* _Problem to solve_
Only the lines from the one that contains "Click the 导出... export button" to the end of the material below are wanted, each duplicated exactly.

* _Recorded information_
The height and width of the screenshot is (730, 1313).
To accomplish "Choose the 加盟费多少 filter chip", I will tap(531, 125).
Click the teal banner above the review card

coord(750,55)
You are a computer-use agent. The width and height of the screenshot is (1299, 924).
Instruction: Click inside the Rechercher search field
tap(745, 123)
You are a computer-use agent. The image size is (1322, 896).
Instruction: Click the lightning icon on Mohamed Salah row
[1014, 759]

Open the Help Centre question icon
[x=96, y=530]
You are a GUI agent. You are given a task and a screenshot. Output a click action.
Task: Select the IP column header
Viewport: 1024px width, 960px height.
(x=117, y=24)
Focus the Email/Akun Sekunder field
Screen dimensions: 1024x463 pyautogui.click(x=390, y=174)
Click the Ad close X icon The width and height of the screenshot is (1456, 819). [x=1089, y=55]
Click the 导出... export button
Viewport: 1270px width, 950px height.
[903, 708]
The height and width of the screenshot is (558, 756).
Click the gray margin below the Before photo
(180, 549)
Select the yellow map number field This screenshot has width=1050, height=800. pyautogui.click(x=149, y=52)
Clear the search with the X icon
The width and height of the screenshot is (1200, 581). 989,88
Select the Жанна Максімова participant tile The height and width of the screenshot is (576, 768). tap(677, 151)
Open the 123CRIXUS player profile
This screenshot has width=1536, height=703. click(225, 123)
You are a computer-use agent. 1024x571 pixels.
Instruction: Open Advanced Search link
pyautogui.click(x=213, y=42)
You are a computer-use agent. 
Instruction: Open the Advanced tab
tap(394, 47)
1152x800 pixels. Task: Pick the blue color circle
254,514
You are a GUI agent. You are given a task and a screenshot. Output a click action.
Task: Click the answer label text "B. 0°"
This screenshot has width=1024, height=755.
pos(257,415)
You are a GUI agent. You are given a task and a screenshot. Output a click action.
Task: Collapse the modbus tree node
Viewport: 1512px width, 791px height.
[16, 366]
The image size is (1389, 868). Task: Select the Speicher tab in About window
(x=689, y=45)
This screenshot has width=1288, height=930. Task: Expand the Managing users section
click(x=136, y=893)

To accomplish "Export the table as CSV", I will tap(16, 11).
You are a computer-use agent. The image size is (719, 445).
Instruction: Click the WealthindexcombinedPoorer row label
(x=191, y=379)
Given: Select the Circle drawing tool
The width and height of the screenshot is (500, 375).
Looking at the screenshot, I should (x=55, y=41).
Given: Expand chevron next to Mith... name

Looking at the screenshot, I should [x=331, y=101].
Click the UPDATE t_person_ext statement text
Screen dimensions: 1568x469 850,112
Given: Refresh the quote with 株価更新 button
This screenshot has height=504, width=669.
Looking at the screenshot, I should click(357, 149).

* _Task output_
Click the 导出... export button
Viewport: 1270px width, 950px height.
[903, 708]
The height and width of the screenshot is (558, 756).
Click the gray margin below the Before photo
(180, 549)
Select the yellow map number field This screenshot has width=1050, height=800. pyautogui.click(x=149, y=52)
Clear the search with the X icon
The width and height of the screenshot is (1200, 581). 989,88
Select the Жанна Максімова participant tile The height and width of the screenshot is (576, 768). tap(677, 151)
Open the 123CRIXUS player profile
This screenshot has width=1536, height=703. click(225, 123)
You are a computer-use agent. 1024x571 pixels.
Instruction: Open Advanced Search link
pyautogui.click(x=213, y=42)
You are a computer-use agent. 
Instruction: Open the Advanced tab
tap(394, 47)
1152x800 pixels. Task: Pick the blue color circle
254,514
You are a GUI agent. You are given a task and a screenshot. Output a click action.
Task: Click the answer label text "B. 0°"
This screenshot has width=1024, height=755.
pos(257,415)
You are a GUI agent. You are given a task and a screenshot. Output a click action.
Task: Collapse the modbus tree node
Viewport: 1512px width, 791px height.
[16, 366]
The image size is (1389, 868). Task: Select the Speicher tab in About window
(x=689, y=45)
This screenshot has width=1288, height=930. Task: Expand the Managing users section
click(x=136, y=893)

To accomplish "Export the table as CSV", I will tap(16, 11).
You are a computer-use agent. The image size is (719, 445).
Instruction: Click the WealthindexcombinedPoorer row label
(x=191, y=379)
Given: Select the Circle drawing tool
The width and height of the screenshot is (500, 375).
Looking at the screenshot, I should (x=55, y=41).
Given: Expand chevron next to Mith... name

Looking at the screenshot, I should [x=331, y=101].
Click the UPDATE t_person_ext statement text
Screen dimensions: 1568x469 850,112
Given: Refresh the quote with 株価更新 button
This screenshot has height=504, width=669.
Looking at the screenshot, I should click(357, 149).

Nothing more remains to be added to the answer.